▶ [STATED TASK 1] Transcribe the entire thread on the kibana-proxy memory limit below, reproducing it without any changes.

Created attachment 1319837 [details] resources.limits.memory is still 96Mi for kibana-proxy container
Wei, We should encourage users of 3.4 to migrate to 3.5. The work around for this issue is to deploy logging and then edit the logging-kibana DeploymentConfig: 1. Set env. variable OCP_AUTH_PROXY_MEMORY_LIMIT to 256Mi for the kibana-proxy container
Workaround in Comment 40 works, there is no OOM error for kibana-proxy container. Since we are not going to fix it for logging 3.4, and there is not documentations to encourage user migrate to 3.5, I think we should close it as WONTFIX and remove this defect from errata. Verification step: Creat a few projects to populate logs and run with $ for i in {1..300}; do curl --fail --max-time 10 -H "Authorization: Bearer `oc whoami -t`" https://${kibnana_route}/elasticsearch/ -sk > /dev/null; done; sleep 120s; for i in {1..300}; do curl --fail --max-time 10 -H "Authorization: Bearer `oc whoami -t`" https://${kibnana-ops_route}/elasticsearch/ -sk > /dev/null; done
@Jeff, I have reported one documentation defect for this issue, it tells the workaround if customers come across this issue. https://bugzilla.redhat.com/show_bug.cgi?id=1488001 We closed this defect as WONTFIX, are you OK with this solution?
Yes.

▶ [STATED TASK 2] In the rows below, restate word for word the lines between the one holding "Describe the element at coordinates (1356, 100)" and the one holding "Restore is located at coordinates (1378, 37).", inclusive.

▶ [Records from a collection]

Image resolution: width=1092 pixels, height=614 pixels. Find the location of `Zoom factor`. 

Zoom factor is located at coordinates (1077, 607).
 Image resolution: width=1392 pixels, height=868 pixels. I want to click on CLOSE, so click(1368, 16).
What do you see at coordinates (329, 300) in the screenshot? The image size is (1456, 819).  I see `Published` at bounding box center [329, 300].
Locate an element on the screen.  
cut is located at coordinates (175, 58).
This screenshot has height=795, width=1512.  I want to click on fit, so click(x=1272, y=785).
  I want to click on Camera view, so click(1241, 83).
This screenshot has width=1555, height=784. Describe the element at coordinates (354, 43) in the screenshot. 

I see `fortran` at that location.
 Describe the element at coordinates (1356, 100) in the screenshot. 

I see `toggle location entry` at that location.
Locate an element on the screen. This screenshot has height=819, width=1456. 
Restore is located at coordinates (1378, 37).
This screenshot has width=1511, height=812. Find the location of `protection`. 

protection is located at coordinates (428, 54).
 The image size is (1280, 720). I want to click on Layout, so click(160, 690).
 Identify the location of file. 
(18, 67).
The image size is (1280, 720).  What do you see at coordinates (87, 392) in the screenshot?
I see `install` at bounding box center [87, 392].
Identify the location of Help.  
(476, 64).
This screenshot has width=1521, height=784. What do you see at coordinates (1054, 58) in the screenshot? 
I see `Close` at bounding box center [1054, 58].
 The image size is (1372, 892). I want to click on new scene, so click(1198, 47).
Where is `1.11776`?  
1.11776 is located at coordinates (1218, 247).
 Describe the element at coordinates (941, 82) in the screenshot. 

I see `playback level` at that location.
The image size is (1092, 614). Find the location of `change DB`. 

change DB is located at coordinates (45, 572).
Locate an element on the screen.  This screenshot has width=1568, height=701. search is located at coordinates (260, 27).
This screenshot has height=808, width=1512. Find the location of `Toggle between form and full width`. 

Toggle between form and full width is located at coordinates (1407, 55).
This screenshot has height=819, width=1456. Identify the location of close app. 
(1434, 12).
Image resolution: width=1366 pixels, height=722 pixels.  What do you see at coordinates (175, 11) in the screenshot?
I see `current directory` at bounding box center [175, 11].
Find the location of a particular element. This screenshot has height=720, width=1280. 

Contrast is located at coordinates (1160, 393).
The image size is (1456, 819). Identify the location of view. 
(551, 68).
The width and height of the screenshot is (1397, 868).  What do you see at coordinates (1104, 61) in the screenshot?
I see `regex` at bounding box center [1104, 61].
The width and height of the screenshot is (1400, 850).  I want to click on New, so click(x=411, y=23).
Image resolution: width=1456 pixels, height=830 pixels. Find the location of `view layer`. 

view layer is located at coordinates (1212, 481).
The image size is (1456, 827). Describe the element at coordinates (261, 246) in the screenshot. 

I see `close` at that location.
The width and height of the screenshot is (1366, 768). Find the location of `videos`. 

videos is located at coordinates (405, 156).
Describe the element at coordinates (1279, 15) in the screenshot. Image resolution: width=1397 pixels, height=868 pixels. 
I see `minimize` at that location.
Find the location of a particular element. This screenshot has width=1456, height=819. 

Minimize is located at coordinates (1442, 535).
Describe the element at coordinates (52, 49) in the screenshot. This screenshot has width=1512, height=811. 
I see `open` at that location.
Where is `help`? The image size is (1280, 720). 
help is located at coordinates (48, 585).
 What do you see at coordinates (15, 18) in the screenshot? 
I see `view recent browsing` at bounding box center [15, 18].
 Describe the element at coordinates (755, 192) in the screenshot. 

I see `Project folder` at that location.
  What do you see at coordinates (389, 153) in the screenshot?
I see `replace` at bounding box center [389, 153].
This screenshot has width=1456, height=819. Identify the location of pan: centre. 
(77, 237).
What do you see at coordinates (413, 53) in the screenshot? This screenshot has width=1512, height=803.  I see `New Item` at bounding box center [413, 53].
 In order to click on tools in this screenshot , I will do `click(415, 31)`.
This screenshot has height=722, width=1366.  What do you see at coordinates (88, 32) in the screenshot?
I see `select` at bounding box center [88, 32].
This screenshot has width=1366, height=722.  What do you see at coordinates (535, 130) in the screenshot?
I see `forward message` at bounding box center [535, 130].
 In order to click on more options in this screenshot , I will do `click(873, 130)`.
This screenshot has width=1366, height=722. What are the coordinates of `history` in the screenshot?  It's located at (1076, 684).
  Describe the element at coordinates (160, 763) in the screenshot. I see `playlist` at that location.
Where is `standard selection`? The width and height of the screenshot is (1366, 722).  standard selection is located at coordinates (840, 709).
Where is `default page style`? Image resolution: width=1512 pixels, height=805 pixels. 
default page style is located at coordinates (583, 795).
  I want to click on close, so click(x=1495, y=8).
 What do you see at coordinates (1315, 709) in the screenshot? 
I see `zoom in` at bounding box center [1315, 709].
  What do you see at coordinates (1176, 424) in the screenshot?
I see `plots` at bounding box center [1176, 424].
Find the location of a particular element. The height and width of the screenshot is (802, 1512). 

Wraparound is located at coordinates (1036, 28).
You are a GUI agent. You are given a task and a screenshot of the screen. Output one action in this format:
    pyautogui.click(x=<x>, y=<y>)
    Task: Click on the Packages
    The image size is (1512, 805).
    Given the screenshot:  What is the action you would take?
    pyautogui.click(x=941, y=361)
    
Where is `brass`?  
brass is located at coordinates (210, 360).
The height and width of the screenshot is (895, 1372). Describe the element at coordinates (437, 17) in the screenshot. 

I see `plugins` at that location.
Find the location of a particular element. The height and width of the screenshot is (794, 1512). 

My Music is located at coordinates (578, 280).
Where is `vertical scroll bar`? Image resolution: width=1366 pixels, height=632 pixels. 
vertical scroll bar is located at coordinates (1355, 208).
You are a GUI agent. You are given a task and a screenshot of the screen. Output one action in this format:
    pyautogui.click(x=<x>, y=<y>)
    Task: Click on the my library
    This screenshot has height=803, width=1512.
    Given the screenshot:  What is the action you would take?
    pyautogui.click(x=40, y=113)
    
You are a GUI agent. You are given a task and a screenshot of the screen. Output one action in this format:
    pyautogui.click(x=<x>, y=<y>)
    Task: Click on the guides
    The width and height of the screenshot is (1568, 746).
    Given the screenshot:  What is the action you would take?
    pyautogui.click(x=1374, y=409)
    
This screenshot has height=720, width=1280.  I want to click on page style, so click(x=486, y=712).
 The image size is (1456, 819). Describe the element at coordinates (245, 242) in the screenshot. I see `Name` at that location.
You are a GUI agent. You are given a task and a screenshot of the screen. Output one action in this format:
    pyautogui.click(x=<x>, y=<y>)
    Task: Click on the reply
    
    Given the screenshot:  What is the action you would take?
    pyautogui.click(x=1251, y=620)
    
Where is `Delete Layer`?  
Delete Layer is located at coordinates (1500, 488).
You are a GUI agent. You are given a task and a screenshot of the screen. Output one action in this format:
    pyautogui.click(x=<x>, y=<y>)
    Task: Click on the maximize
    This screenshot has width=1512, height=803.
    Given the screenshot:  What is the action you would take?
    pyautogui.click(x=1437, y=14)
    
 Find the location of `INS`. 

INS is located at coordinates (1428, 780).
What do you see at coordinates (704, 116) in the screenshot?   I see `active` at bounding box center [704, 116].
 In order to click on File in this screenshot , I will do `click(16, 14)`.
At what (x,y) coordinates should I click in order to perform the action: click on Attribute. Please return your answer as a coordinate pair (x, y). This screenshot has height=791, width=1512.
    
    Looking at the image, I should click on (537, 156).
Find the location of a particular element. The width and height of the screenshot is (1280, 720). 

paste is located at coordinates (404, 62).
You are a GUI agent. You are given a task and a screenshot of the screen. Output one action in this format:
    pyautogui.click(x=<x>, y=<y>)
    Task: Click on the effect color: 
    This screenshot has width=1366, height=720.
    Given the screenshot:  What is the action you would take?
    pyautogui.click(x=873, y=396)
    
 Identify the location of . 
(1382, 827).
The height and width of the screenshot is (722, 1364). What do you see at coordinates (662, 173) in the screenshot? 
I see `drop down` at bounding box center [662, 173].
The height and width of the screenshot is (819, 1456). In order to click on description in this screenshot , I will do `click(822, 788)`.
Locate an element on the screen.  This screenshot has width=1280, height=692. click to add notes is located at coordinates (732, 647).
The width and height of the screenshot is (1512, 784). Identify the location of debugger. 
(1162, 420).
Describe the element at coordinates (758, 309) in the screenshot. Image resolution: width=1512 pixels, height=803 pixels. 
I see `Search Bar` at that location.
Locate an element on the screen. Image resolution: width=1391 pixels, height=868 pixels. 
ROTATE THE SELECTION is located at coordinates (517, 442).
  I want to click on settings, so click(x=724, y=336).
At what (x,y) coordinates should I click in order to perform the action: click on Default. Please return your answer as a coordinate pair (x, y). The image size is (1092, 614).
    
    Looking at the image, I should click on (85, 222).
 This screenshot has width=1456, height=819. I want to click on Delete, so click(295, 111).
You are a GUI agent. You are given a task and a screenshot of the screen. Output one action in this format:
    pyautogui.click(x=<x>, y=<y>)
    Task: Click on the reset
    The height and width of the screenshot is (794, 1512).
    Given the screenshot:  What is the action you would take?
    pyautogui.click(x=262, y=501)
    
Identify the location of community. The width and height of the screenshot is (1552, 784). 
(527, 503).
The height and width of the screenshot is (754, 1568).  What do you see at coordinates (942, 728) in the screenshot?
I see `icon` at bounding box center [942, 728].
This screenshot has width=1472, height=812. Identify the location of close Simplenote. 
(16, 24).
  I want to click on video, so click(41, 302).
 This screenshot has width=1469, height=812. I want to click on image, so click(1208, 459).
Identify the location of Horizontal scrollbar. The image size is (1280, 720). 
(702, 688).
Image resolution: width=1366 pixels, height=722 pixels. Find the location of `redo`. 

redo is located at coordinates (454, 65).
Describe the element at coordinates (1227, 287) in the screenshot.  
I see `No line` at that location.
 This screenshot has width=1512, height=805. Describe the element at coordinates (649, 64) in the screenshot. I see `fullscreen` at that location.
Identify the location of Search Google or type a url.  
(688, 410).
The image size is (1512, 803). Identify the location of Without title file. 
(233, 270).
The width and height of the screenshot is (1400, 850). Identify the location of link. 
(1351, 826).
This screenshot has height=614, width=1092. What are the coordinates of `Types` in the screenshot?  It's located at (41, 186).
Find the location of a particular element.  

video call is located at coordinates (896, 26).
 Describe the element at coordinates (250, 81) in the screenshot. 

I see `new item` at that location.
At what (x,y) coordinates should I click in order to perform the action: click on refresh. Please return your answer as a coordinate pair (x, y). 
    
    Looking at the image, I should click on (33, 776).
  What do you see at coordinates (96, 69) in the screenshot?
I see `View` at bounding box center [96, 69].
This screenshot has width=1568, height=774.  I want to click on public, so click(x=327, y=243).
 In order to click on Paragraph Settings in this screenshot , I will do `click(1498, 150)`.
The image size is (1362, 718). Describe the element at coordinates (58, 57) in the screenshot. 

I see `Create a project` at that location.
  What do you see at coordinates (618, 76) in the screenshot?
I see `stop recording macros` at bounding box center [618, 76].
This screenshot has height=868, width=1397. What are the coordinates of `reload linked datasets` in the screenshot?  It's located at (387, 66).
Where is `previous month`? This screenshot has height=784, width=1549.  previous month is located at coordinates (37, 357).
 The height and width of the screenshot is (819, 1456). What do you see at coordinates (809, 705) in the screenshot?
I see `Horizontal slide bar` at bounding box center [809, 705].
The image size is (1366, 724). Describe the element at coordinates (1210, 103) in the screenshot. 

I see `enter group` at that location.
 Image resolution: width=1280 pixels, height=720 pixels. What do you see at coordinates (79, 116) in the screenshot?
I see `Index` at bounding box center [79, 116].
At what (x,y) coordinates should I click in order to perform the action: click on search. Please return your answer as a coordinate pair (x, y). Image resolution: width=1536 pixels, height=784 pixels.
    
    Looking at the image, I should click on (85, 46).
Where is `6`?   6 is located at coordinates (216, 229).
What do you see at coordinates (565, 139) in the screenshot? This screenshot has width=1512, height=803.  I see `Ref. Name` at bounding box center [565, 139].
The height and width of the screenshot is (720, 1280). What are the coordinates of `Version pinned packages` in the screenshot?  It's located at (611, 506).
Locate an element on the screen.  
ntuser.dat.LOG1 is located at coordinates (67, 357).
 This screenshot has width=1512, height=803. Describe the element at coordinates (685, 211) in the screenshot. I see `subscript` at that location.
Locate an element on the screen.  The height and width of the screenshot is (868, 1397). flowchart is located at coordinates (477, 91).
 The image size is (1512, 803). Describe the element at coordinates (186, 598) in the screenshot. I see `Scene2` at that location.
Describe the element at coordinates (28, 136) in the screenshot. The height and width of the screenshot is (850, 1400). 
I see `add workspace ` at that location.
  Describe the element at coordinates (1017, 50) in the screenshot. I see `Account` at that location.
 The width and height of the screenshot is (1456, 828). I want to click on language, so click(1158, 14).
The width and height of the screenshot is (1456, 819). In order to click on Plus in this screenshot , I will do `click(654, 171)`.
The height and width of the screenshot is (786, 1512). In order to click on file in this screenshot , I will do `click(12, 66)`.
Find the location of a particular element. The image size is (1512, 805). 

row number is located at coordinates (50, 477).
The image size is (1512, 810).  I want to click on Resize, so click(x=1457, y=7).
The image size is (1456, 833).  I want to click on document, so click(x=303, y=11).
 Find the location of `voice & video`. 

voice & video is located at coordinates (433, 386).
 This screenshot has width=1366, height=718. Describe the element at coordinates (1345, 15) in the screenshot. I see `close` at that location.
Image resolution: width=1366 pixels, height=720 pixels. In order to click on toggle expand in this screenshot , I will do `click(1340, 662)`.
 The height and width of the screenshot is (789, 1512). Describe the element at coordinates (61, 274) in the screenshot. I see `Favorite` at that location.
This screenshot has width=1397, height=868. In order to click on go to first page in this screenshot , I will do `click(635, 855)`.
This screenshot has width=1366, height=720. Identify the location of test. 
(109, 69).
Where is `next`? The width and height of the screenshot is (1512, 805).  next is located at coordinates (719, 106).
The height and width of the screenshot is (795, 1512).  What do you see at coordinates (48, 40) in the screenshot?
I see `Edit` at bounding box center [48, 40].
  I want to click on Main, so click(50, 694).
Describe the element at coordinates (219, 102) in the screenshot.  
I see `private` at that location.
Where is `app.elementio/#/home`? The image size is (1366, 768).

▶ [FULL ANSWER 1]
Created attachment 1319837 [details] resources.limits.memory is still 96Mi for kibana-proxy container
Wei, We should encourage users of 3.4 to migrate to 3.5. The work around for this issue is to deploy logging and then edit the logging-kibana DeploymentConfig: 1. Set env. variable OCP_AUTH_PROXY_MEMORY_LIMIT to 256Mi for the kibana-proxy container
Workaround in Comment 40 works, there is no OOM error for kibana-proxy container. Since we are not going to fix it for logging 3.4, and there is not documentations to encourage user migrate to 3.5, I think we should close it as WONTFIX and remove this defect from errata. Verification step: Creat a few projects to populate logs and run with $ for i in {1..300}; do curl --fail --max-time 10 -H "Authorization: Bearer `oc whoami -t`" https://${kibnana_route}/elasticsearch/ -sk > /dev/null; done; sleep 120s; for i in {1..300}; do curl --fail --max-time 10 -H "Authorization: Bearer `oc whoami -t`" https://${kibnana-ops_route}/elasticsearch/ -sk > /dev/null; done
@Jeff, I have reported one documentation defect for this issue, it tells the workaround if customers come across this issue. https://bugzilla.redhat.com/show_bug.cgi?id=1488001 We closed this defect as WONTFIX, are you OK with this solution?
Yes.

▶ [FULL ANSWER 2]
 Describe the element at coordinates (1356, 100) in the screenshot. 

I see `toggle location entry` at that location.
Locate an element on the screen. This screenshot has height=819, width=1456. 
Restore is located at coordinates (1378, 37).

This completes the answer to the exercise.